By then, we had shed our straitjackets and we stood in the lonely dull courtyard that the asylum had swallowed whole. At the far end, twelve elegant emerald mushrooms on long stalks were being guarded by two round rolling puffballs that glistened with sticky sea-green spores in an odd approximation of the asylum’s lawn bowling facilities.

“I’m sorry,” I said, although I didn’t know what I was saying sorry for.

“It’s okay, Janice,” he said.

Then he walked away from me down the alley, getting smaller and smaller until he disappeared into the cluster of mushrooms.

Isn’t that odd?
I remember thinking in my dream. Isn’t that odd? And I don’t even know what it means.

When I woke, I thought I saw Sybel standing over me, but I was wrong. I was quite alone in my cot, in this dismal back room.

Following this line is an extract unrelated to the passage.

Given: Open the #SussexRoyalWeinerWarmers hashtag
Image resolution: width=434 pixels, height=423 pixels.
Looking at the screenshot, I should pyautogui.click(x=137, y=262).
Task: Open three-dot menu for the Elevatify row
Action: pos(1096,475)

I have left out so much, and yet there is no time now to go back and put it in its proper place. I’ve had no time to explore my {brief } conversion to Truffidianism under Bonmot’s guidance after my unfortunate accident. I’ve not dwelt on my two miscarriages. Or that I was a drug addict for most of my adult life. That I loved Sirin, for many years, in secret, and that we slept together a few times four or five years ago. That—and I am so sorry for this—that I am the one who told Bonmot about Duncan’s relationship with Mary. {I suspected. At the time, I would have been beyond furious; I never would have talked to you again. But now I see that that isn’t what destroyed my relationship with her.} That I stole Duncan’s journal from his apartment months before he left for the underground, long before I acquired the trunk. {Again, I had a suspicion it was you.} That there are definitely things walking up and down the tunnel at my back. That not everything I have told you is the truth as Duncan saw it. That my typewriter glows so brightly that I no longer need a lamp to see. That Duncan’s glasses are in my shirt pocket, dormant, waiting for me to put them on.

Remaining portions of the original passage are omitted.